# Source text
---

Comparisons between the 2012 and 2011 survey results follow:

  • 54 percent now have some level of concern about using smart phones, up from 43 percent last year
  • 53 percent now have some level of concern about using desktop computers, versus 49 percent in 2011
  • 52 percent now have some level of concern about using their laptop computers, up from 44 percent last year
  • 41 percent now have some level of concern about using personal digital assistants, versus 32 percent in 2011
  • 41 percent now have some level of concern about using iPads, up from 31 percent last year

"While Internet-related security issues are weighing more heavily on the minds of taxpayers today than in 2011, it's important to keep the latest poll numbers in perspective.  When our survey was first conducted in 1997, a whopping 83% percent of Americans had worries about Internet-based tax filing.  The lesson here is that, over time, tens of millions of people have grown comfortable filing their taxes online," said spokesperson Mickey Macedo.

---

# Entries shown
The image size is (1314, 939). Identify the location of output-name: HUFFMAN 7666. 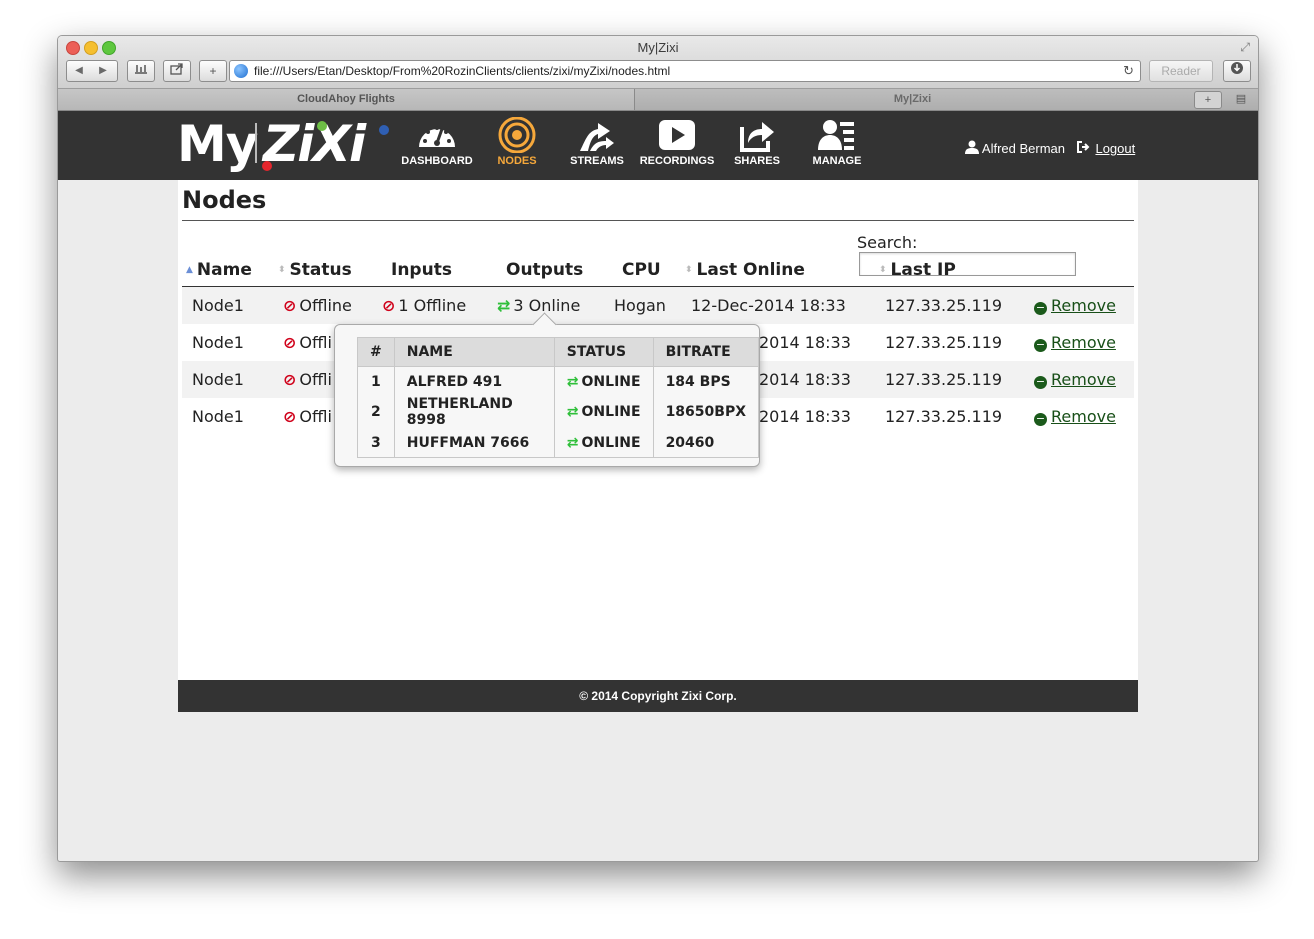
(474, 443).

---

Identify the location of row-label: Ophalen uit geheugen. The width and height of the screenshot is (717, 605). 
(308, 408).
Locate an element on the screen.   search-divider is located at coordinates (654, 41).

---

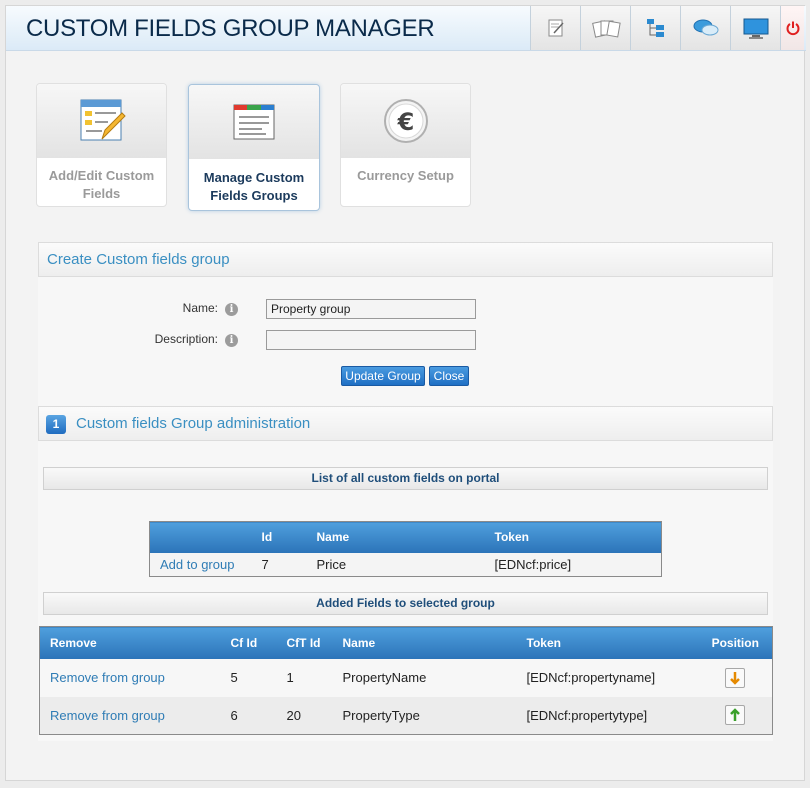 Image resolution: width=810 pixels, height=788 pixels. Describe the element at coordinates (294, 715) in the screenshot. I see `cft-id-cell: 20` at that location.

---

# Task item
Continue the passage above on taxpayers' security concerns about online tax filing, picking up after its last sentence.

# Response area
"Whether this year's spike in concerns is a blip or a trend, only time will tell," Macedo said.         

The survey was conducted Jan. 30-31, 2012 by Ipsos, and has a margin of error of plus or minus 3.1 percent. The survey consisted of national sample of 1,006 responses by adults 18 years of age or older from Ipsos' U.S. online panel and were interviewed online.  The sample's composition reflects that of the U.S. adult population according to U.S. Census data.